Bu ilaçların çocuklarda kullanımına ilişkin ABD'de giderek artan bir huzursuzluğun olduğunu vurgulayan Doç. Dr. Okan Bölükbaşı, "Çocuklarda anti-depresan kullanımının menfi sonuçlarıyla ilgili Birleşik Devletler Federal Gıda ve İlaç Kontrol Dairesi raporunun hasıraltı edildiği yolundaki şüphelerden dolayı, ABD Temsilciler Meclisi alt komisyonu soruşturma açmıştır. Columbia Üniversitesi'nin bir araştırmasına göre, Amerikalı ailelerin yüzde 68'i çocuklarına gereksiz yere anti-depresan verdiğini, yüzde 31'i de anti-depresan ilaçlarının çocuklarına zarar verdiğini düşündüğü ortaya çıkmıştır. Ailelerin yüzde 50'den fazlası ise çocuklarının klinik olarak depresyonda olmadığı halde depresyon tedavisi aldığı düşüncesindedir" dedi.

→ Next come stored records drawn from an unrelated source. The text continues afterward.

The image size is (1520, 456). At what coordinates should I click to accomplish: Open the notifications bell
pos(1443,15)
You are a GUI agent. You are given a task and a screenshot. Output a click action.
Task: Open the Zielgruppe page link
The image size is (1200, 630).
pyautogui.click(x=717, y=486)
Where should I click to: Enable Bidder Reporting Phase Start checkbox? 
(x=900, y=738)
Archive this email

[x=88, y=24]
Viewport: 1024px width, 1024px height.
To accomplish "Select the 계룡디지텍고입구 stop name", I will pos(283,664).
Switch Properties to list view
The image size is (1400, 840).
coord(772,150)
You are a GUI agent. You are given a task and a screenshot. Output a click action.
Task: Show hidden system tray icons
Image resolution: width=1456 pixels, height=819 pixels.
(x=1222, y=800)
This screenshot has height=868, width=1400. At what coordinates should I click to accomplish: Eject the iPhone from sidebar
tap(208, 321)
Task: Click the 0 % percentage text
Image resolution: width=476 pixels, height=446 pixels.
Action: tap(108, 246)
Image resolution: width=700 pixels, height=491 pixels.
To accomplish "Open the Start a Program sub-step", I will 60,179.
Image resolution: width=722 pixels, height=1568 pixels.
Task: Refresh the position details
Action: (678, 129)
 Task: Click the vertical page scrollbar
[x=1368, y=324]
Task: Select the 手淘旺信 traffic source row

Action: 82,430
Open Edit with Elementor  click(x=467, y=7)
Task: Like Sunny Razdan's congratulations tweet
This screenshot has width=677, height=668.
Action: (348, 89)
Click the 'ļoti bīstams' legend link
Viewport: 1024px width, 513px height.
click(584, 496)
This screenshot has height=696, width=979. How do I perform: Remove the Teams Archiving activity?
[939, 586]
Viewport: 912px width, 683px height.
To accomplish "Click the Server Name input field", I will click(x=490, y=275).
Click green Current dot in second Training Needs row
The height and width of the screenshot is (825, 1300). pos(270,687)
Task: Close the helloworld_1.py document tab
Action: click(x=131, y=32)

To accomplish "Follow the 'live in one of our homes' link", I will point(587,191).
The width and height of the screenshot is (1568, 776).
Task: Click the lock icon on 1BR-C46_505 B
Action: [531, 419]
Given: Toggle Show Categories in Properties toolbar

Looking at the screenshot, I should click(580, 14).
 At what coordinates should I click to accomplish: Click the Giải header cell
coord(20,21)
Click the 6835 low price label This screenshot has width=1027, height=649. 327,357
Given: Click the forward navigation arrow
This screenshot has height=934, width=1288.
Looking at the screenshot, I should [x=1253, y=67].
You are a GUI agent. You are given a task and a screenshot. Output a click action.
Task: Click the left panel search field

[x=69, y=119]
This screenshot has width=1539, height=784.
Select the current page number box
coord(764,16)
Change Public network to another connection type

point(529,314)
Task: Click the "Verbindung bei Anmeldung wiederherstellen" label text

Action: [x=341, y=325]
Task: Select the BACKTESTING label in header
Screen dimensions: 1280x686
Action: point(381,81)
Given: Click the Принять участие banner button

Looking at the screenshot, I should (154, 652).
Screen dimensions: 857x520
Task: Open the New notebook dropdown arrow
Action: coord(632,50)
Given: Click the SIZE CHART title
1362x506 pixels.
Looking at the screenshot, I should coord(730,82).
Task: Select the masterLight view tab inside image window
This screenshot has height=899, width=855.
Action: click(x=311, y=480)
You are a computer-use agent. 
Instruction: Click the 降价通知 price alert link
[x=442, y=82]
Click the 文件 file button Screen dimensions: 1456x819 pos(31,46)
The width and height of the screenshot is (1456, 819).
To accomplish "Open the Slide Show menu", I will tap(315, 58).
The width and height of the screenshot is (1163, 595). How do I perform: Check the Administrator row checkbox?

Doç. Dr. Bölükbaşı, "Bu tür ilaçları genellikle çocuk psikiyatrisi ve nörolojisinde birçok hastalığın tedavisinde kullanmaktayız. Ancak burada bahsedilen şey, yanlış bir teşhis (genellikle, hiperaktivite teşhisidir) psikotrop ilaç verilmektedir. Kamuoyu bu konuda bilinçlenmelidir. Özellikle aileler çocuklarına hiperaktif olduğunu söyleyen bir öğretmenle karşı karşıya kalırlarsa, mutlaka yetkin bir uzmana danışmaları gerekiyor. Ancak inceleme sadece çocukla sınırlı kalmamalı, başta ebeveynler sonra öğretmenler olmak üzere, müdahil tüm taraflar incelenmelidir" dedi.